# WORK TO COMPLETE:
1. Decide whether each statement agrees with the passage on ASCII Theater below. For each, answer yes or no and quote the words that decide it: (a) ASCII Theater broadcasts one movie every 24 hours; (b) ASCII art enjoyed popularity in the 1990s; (c) each day the collective shares a code that people paste into their command terminal.
2. Extend the passage on ASCII Theater below, beginning after its final sentence.

# PASSAGE SHOWN:
────────
An unlikely new rival has landed in the streaming landscape. People can now watch a roster of films for free via their computer’s command terminal thanks to the latest project by Mschf – the art collective responsible for the cartoonish Big Red Boot phenomenon that went viral last year.
ASCII Theater broadcasts one movie every 24 hours on a rolling basis. So far, classics like Eraserhead and Goodfellas have been available, while Pulp Fiction, The Great Gatsby and The Shining appear in a trailer on the site. Each day, the collective share a code that people can then paste in their command terminal to bring up the film.
Don’t expect pristine picture quality though. The movies are delivered in ASCII, which is solely made up of characters like letters, numbers and punctuation. The format gave rise to ASCII art, which enjoyed popularity in the 1970s and 1980s, and even some video projects, but screening entire films this way is rare for pretty obvious reasons.
────────
# EXCERPTED DATA:

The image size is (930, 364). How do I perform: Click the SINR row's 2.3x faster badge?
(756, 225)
────────
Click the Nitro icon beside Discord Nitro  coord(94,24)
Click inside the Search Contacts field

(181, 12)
────────
# TASK-BY-TASK RESULTS:
1.
(a) Yes: "ASCII Theater broadcasts one movie every 24 hours on a rolling basis."
(b) No: "which enjoyed popularity in the 1970s and 1980s"
(c) Yes: "Each day, the collective share a code that people can then paste in their command terminal to bring up the film."

2.
If it all sounds legally dubious, it is, but Mschf is provocative by design. In an exchange with the Verge, Mschf director of marketing Matt Steiner said: “Copyright has always been conceptually productive for us…. It’s also a place where people experience subverting restrictive systems in casual life.”
It’s not the cinematic experience that most filmmakers would have in mind, but what ASCII Theater does exceptionally well is illustrate how – literally – iconic certain films have become. When you can make out Jack Nicholson as Jack Torrance or Leonardo DiCaprio’s Jay Gatsby from a bunch of text characters, it’s a reminder of just how lodged these images are in our collective consciousness.